=== Section Start ===

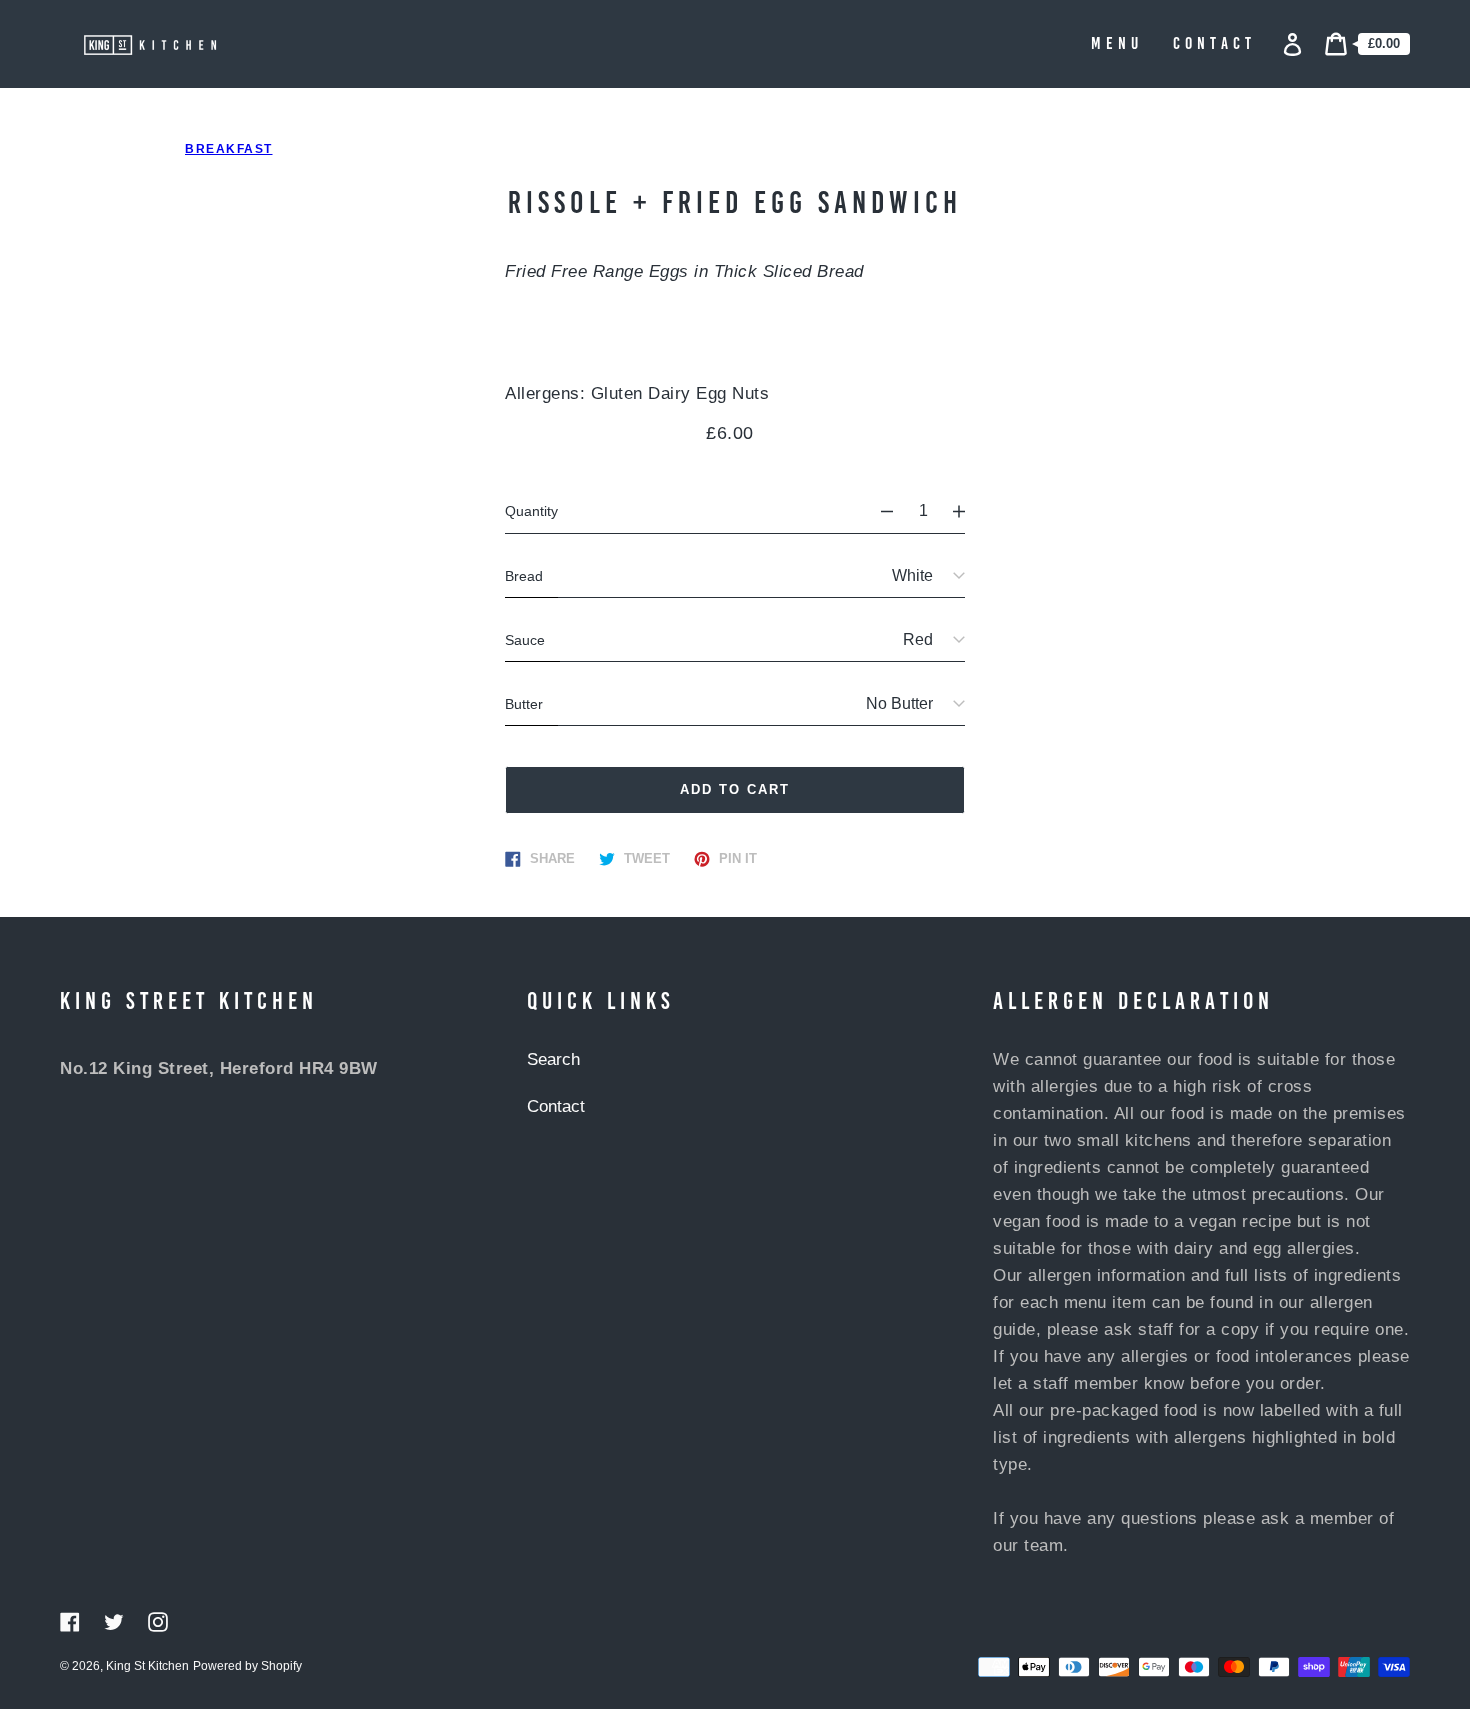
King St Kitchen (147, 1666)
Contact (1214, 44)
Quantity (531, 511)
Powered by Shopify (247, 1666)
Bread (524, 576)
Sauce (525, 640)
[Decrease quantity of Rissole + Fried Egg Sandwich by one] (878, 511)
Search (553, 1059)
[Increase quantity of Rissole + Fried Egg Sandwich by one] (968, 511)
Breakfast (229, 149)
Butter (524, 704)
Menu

=== Section End ===

Problem requirements: The task calls for repeating each line above exactly while excluding the pictures.

Output:
King St Kitchen (147, 1666)
Contact (1214, 44)
Quantity (531, 511)
Powered by Shopify (247, 1666)
Bread (524, 576)
Sauce (525, 640)
[Decrease quantity of Rissole + Fried Egg Sandwich by one] (878, 511)
Search (553, 1059)
[Increase quantity of Rissole + Fried Egg Sandwich by one] (968, 511)
Breakfast (229, 149)
Butter (524, 704)
Menu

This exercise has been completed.